では、どういう人がなれるのかといいますと、法26条1項には「第七条第二号イ、ロ又はハに該当する者」とあります。つまり、建設業許可における専任技術者と全く同じ要件を満たす人となりますね。資格者や実務経験10年などを指します。

こういった方が「主任技術者」として現場にいなければならないのです。

3.軽微な建設工事(500万円未満)


「よく、500万円未満はいいのではないのか?」という質問をいただきます。これに関しては、建設業許可を一切持っていない会社はそれでOKです。

ただし、建設業許可を持っている事業者ですと、500万円未満の工事であっても主任技術者を置かなければなりません。

理由はシンプル!

法26条1項の主語は建設業者=建設業許可業者であって、金額の特例等が一切明記ないからです。

これは、建設業許可を取得した業者は、これまでと異なりあらゆる現場で建設業法の適用を受けますよ!発注者・消費者の保護・安全のために守ってくださいね、という立法の趣旨が背景にあります。

この点、つまり、建設業許可業者であっても500万未満の工事は主任技術者を置かなくてもよいのでは?という誤解も多く、冒頭のニュースもこの誤解(建設業法の理解不足)が背景にあったのだと推測されます。

なお、元請・下請も関係なく全ての現場での配置が必要になります。

4.建設業許可業者の許可未取得業種における軽微な建設工事に主任技術者の配置は必要か?


建設業許可業者は、500万未満であっても元請下請関わらず、全ての工事で主任技術者の配置が義務づけられているのはここまでで説明しました。

それでは、許可業者で、未だ取得していない業種の軽微な建設工事はいかがでしょうか。

この問題は、業種追加申請をする際に、許可を取ろうとする(今まで許可がなかった)業種の工事経歴書に主任技術者の記載が必要かどうかという問題とかなり深くリンクします。

わかりやすく、一例を上げましょう。

内装工事業の許可のみを取得している会社があります。

この会社、許可取得する前までは、あらゆる工事において500万円未満の工事しか請け負えませんが、主任技術者の配置も不要でした。

許可取得後、内装工事業に関しては、500万円以上・未満問わず、元請・下請問わず、主任技術者を配置する必要があります。

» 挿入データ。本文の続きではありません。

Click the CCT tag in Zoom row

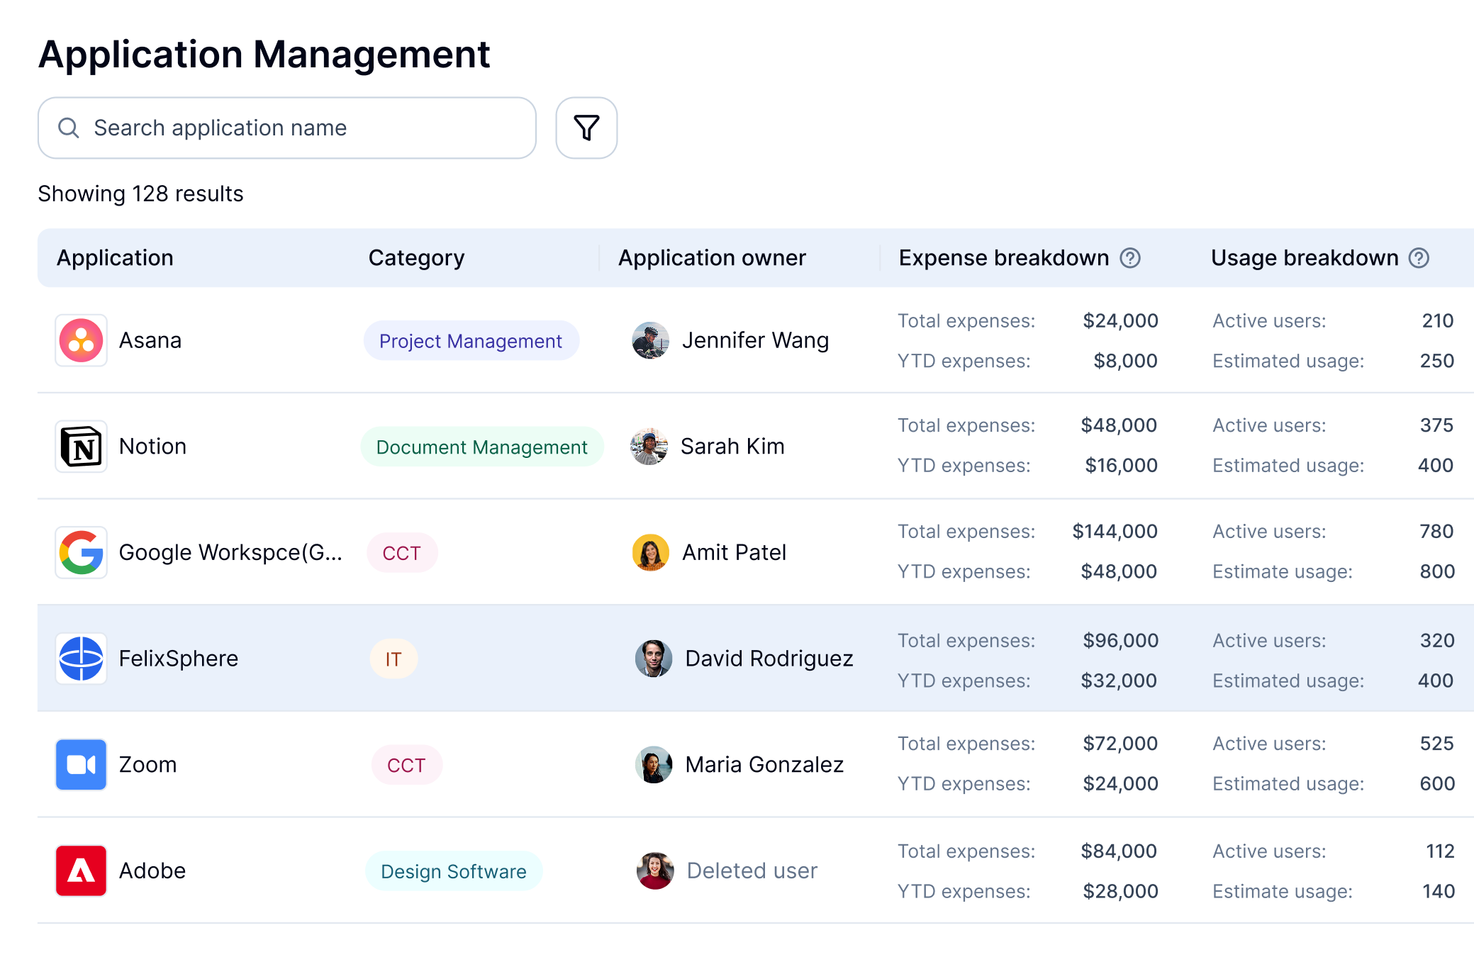click(x=406, y=765)
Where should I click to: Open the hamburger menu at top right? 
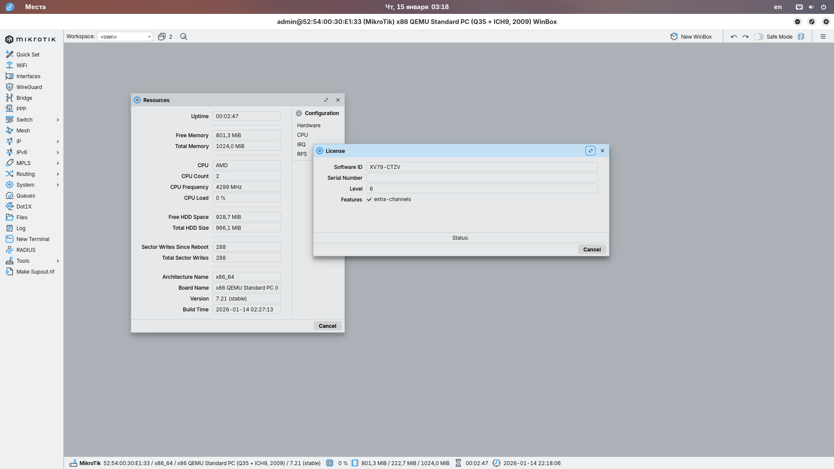[x=823, y=36]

それでは、この会社が、許可取得していない大工工事業について、軽微な建設工事(500万円未満)を請け負った場合は主任技術者の配置は必要でしょうか?

この点は、結論から言いますと、条文の改正が必要な時期に来ていると弊所では考えております。

まず、先ほど紹介した法26条1項では、建設業許可業者はあらゆる現場で主任技術者の配置が必要と読めますので、今回の例でも、大工工事業について許可を持っていなくても、その会社が「建設業者」である以上は置かなければならないと素直に読めてしまいます。

ただ、この素直読み、実務の現場ではあべこべ現象が生じてしまいます。

この会社の例で、内装工事業について実務経験10年の専任技術者で許可申請をしたとします。それ以外の資格者もおらず、ぎりぎり10年の実務経験でやっと証明できて内装工事業の許可を取れた会社・・・よくある話ですね。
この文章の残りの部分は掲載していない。